#### [Page excerpt]
Reyes v. State

656 S.W.2d 168 | Tex. App. | 1983

OPINION

TIJERINA, Justice.

This is an appeal from a conviction for voluntary manslaughter. Appellant was charged by indictment with murder, however, the jury found him guilty of the lesser offense of voluntary manslaughter and assessed his punishment at twenty years’ confinement in the Texas Department of Corrections.

The first ground of error contends that the trial court committed error by refusing appellant’s second requested charge to the jury. The essential facts indicate that appellant and other patrons became involved in a fist fight as they were leaving the Godfather lounge at closing time. Appellant left the scene but returned later armed with a gun, and after an exchange of shots, Juan Montemayor was killed and Ruben Rodriguez wounded. Appellant’s version of the facts alleged that the bullets he fired ricocheted off a wall before striking the victim and that the gun was fired accidentally through fear and apprehension.

Appellant’s requested charge number 2 is set forth:

You are instructed that a person commits an offense only if he voluntarily engages in conduct, including an act, an omission or possession. Conduct is not rendered involuntary merely because the person did not intend the results of his conduct. Therefore, if you believe from the evidence beyond a reasonable doubt *170that on the occasion in question the Defendant, JOHN HENRY REYES, did cause the death of JUAN MONTEMA-YOR by shooting him with a gun, as alleged in the indictment, but you further believe from the evidence, or you have a reasonable doubt thereof, that the death was the result of an accidental ricochet bullet striking the deceased, which bullet was discharged by the Defendant from a gun as an immediate reaction from fear or apprehension out of what may have reasonably appeared to the Defendant to be an attack on him, and was not the voluntary act or conduct of the Defendant, you will acquit the Defendant and say by your verdict not guilty.

#### [Lines for locating described items]
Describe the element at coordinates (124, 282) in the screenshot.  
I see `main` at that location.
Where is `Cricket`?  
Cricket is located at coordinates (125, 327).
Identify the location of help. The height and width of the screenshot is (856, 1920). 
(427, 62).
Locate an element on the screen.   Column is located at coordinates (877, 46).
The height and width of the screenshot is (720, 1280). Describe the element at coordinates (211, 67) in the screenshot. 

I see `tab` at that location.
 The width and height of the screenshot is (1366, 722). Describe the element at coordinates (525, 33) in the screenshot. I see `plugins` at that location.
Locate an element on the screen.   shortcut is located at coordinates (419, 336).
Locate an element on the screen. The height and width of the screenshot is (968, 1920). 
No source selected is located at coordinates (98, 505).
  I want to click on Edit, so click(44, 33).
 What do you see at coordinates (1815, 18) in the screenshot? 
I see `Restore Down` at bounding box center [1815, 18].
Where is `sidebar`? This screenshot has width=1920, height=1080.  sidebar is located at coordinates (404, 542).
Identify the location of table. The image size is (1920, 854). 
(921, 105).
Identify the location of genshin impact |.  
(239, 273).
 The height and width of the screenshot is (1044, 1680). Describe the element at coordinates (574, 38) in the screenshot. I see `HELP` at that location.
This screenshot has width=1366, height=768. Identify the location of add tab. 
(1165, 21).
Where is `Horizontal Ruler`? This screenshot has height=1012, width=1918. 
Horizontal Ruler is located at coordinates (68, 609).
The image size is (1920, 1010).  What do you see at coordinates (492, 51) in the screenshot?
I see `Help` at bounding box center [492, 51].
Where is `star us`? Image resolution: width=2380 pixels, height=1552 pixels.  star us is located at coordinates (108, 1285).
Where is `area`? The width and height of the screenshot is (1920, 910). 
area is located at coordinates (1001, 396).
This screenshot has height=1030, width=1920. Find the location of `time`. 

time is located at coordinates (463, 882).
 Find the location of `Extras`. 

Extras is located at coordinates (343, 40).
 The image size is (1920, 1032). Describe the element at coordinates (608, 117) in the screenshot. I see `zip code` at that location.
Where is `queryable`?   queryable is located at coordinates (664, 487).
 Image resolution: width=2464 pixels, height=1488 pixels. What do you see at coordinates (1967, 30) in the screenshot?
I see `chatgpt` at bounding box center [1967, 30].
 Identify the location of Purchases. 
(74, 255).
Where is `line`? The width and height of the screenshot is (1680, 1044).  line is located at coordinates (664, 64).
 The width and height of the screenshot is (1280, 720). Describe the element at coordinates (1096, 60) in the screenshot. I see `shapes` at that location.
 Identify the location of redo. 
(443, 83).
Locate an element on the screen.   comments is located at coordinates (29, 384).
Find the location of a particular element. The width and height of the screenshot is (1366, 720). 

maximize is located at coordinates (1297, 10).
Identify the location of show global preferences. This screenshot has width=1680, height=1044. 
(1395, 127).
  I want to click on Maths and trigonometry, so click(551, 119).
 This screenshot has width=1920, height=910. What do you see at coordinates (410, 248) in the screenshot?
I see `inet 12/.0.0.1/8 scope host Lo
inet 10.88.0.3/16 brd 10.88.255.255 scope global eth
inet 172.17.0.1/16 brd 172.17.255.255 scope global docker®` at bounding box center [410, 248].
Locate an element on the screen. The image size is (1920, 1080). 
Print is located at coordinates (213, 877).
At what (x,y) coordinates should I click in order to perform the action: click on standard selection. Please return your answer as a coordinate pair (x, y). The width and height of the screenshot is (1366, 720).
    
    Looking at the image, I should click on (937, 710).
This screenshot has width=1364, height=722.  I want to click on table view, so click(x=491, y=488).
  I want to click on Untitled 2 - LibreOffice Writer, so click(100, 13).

#### [Problems and tasks]
**a)** In the Reyes v. State opinion, what punishment did the jury assess against the appellant?
**b)** Pick up the Reyes v. State opinion right after its last sentence and continue writing it.

#### [Answers below]
**a)** Twenty years' confinement in the Texas Department of Corrections.

**b)**
The record reflects that the trial court properly charged the jury on the issues of accidental death and self-defense. Appellant in his brief concedes that the court did give the jury a charge on this issue and that the charge did apply the law to the facts, but argues that the charge did not contain appellant’s defensive theory. In Estrada v. State, 422 S.W.2d 453 (Tex.Cr.App.1968) the appellant alleged error as a result of the trial court’s failure to submit a requested charge on accidental death. The Court ruled no error was presented since the court’s charge instructed the jury that no act done by accident is an offense against the law. “Although, in charging on accident, the application of the law to the facts was not stated as preferred by the appellant, it sufficiently protected the rights of the appellant in light of the evidence and the requested charge.” Id. at 454. More recently in Beggs v. State, 597 S.W.2d 375, 379 (Tex.Cr.App.1980) the Court cited the Estrada case, supra, stating: “It may not be reversible error to apply the law to the facts in language different from the defendant’s requested charge.... ” In the instant case the trial court similarly instructed the jury that no act done by accident is an offense against the law as follows: “but [if] you further believe from the evidence or have a reasonable doubt that the shooting was by the accidental discharge of the gun in the hands of the defendant, John Henry Reyes, then the defendant would not be guilty and should be found not guilty.” This precise charge was approved by the Court of Criminal Appeals in Simpkins v. State, 590 S.W.2d 129, 135 (Tex.Cr.App.1979). Thus, we conclude that the trial court’s charge fairly and properly presented the issue on accidental death and substantially complied with appellant’s requested charge. Ground of error number one is overruled.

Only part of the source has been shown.